Это новое кочевое бытие воплотило мою детскую мечту — выпасть из семейного гнездовья — теперь я могу неделями пропадать на улице Тилто, о чем никто из Голей не знает. Оно же вырывает меня из терзающих душу любимых игр моей сестры Лины: любишь-не-любишь и третий лишний. С той поры как в моей жизни появился Павел, я почти уверена — отныне и навсегда.
А дома меня настигают вести «оттуда»: Пранас открыл свою мастерскую, но дело пока идет из рук вон плохо. Зяма учится и работает, Яша работает, Кястас живет в Сиднее на пособие, Эляна вот-вот выйдет замуж.

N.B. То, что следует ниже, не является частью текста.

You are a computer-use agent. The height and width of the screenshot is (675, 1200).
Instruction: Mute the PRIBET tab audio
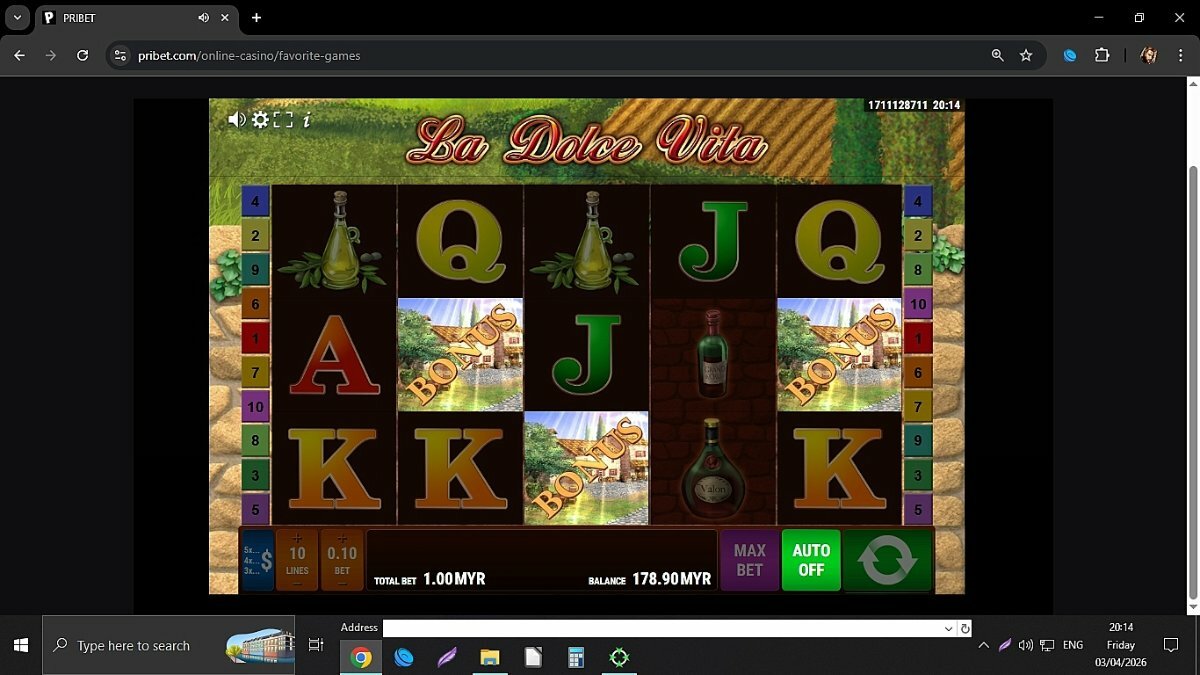(x=204, y=18)
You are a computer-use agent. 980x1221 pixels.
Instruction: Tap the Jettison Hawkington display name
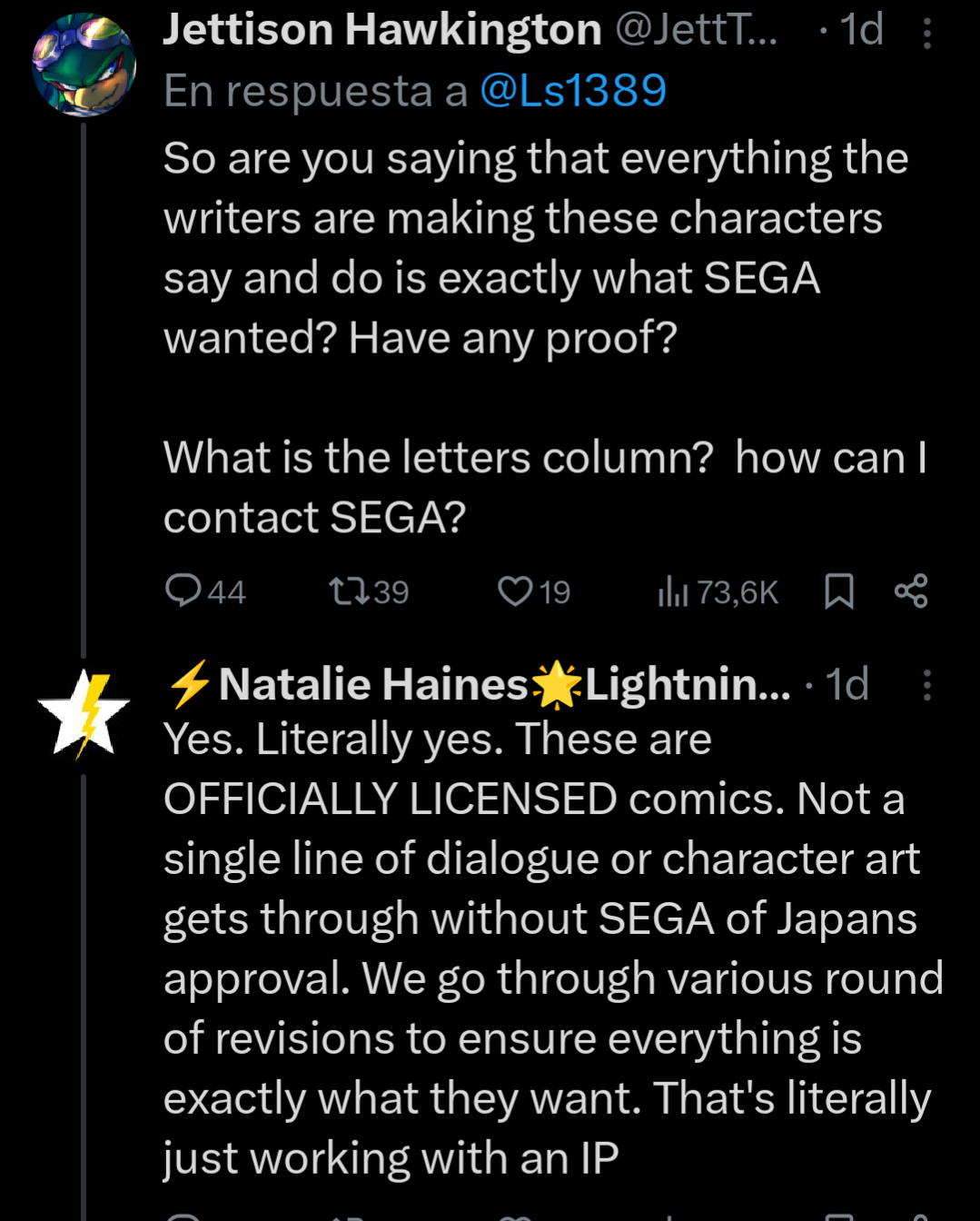click(x=382, y=30)
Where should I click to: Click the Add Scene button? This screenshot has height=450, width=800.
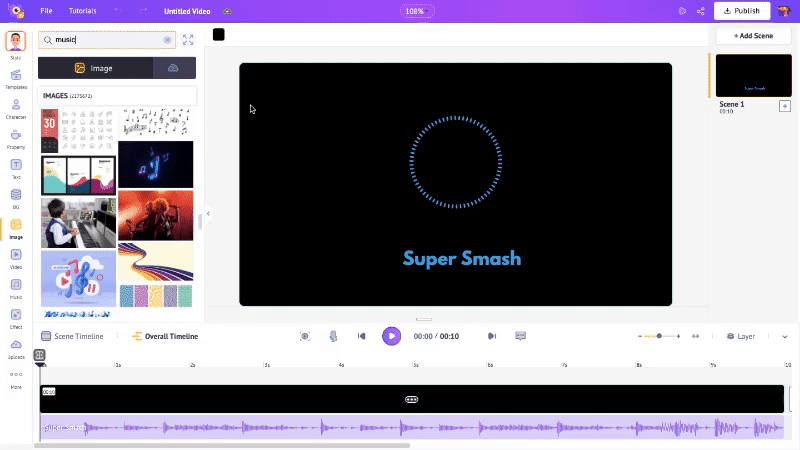753,35
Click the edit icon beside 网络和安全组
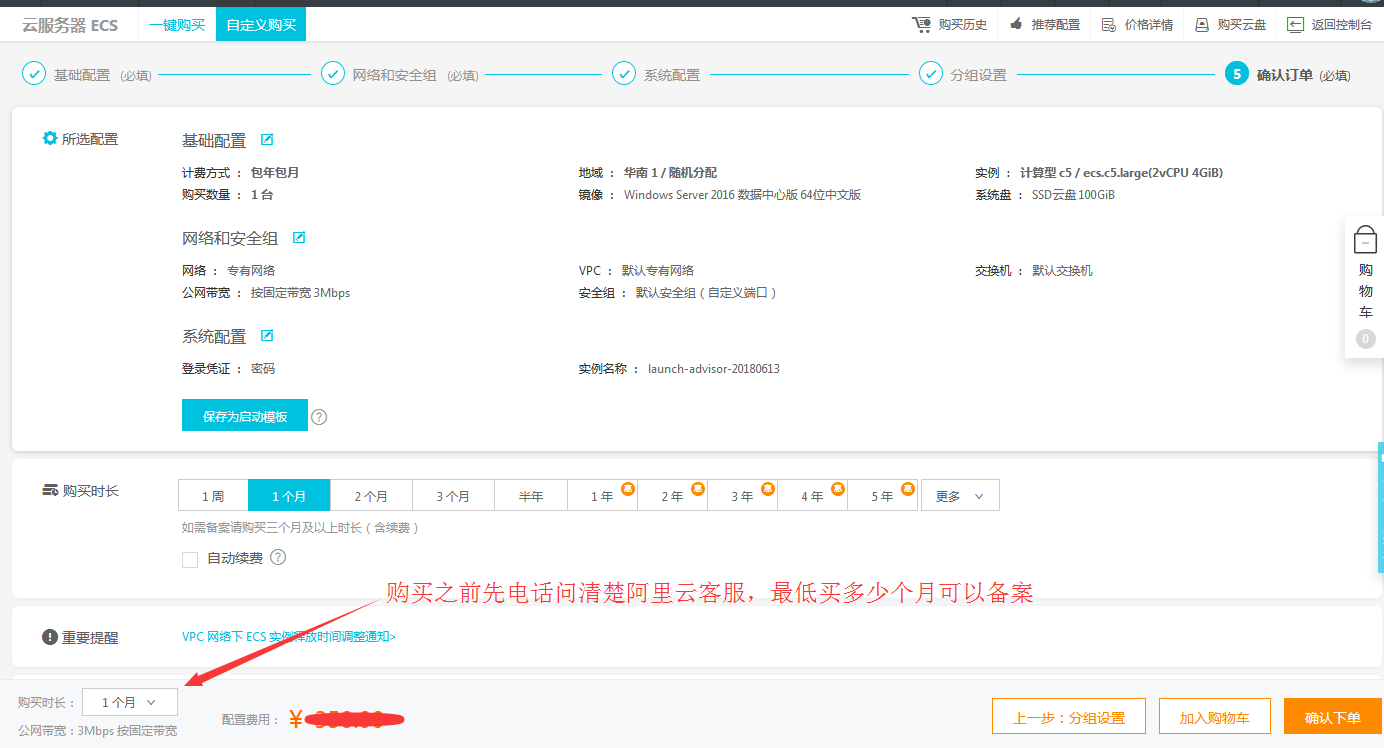 pos(299,238)
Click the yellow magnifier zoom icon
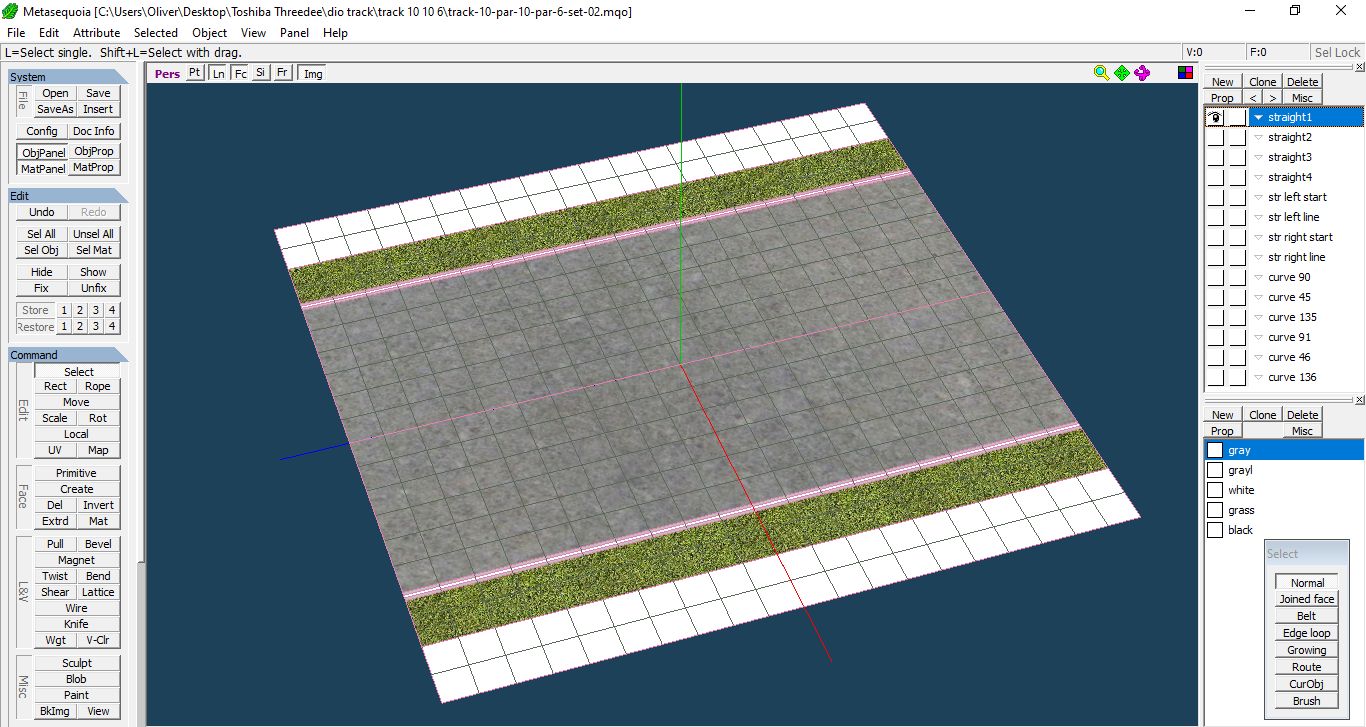The height and width of the screenshot is (727, 1366). coord(1101,73)
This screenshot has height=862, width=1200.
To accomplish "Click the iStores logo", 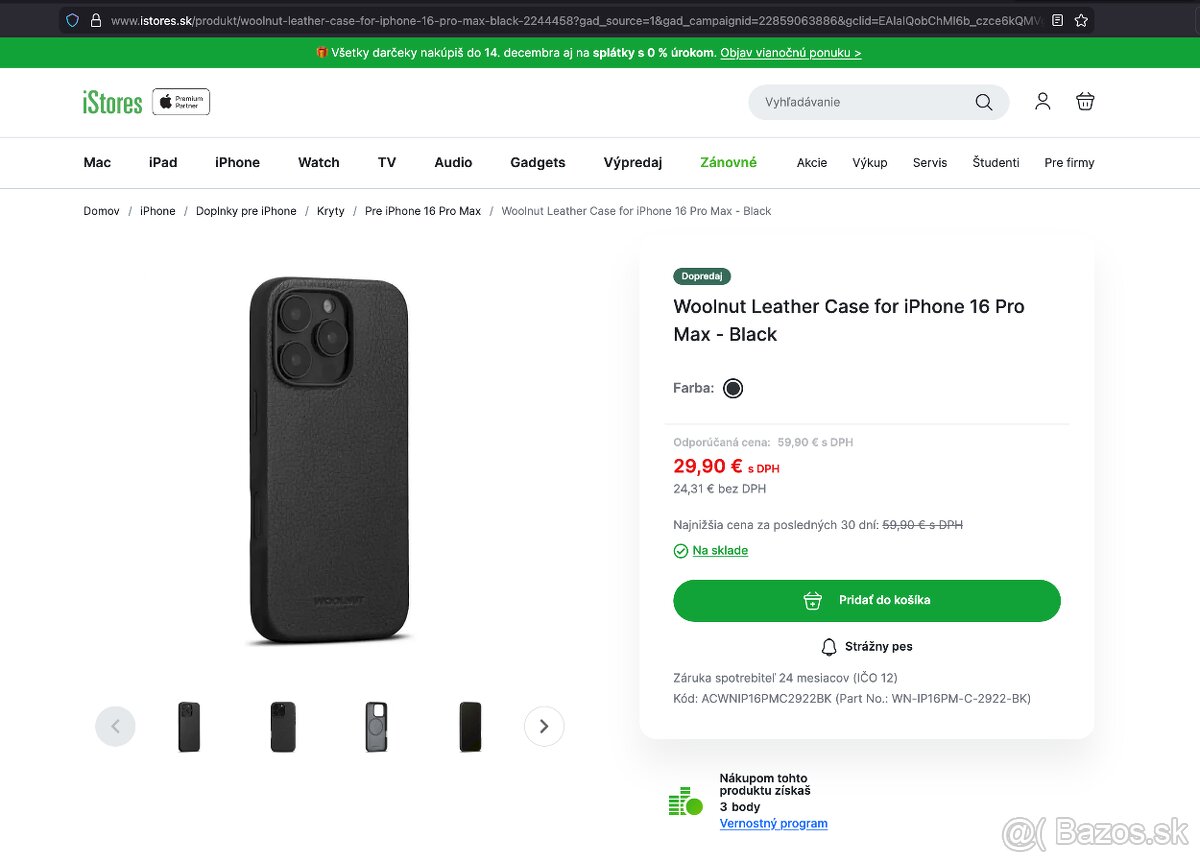I will coord(111,101).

— Как ты думаешь из какой семьи жених? — торжествующе вопрошает дед. — Оказывается, его родители прибежали в Америку из самого захолустного местечка на Украине — Хащеват, — он оглушительно хохочет. — Нужно было переплыть через океан, чтобы подцепить такой локш — хащеватского еврея.
Но я вижу — Авраму невесело. Около года у него в потайном ящике лежит вызов от Цили в Америку. Вызов на нас троих. Я отмалчиваюсь. А дед полон колебаний и сомнений. С высоты надежд — падает в бездну уныния. В нем просыпается лютая ненависть к серым беспросветным будням «здесь», но и решительный шаг «туда» сделать боязно. Шошана в глубоком нейтралитете. На ее еврейских счетах получается — куда не кинь, всюду клин.
— Как девочка решит, так и будет, — твердит она деду.
— А я что? Уже умер? — ершится Аврам. — Открой глаза! У твоей девочки давно своя жизнь.
— Ты когда ночевала последний раз дома? — Спрашивает он свистящим шепотом, чтобы не услышала Шошана: — Это ее, — он кивает на бабушку, — можно обвести вокруг пальца, но не меня.
— Дед, я взрослая женщина, — отвечаю со всей решительностью и в тоже время краснею до корней волос.
— Так вот взрослая женщина, скажи этому хусену (жениху) с улицы Тилто, что в случае чего, он будет иметь дело со мной — Аврамом Голем, — и второй раз в нашей семье этот номер не пройдет, — дед пронзительно смотрит на меня.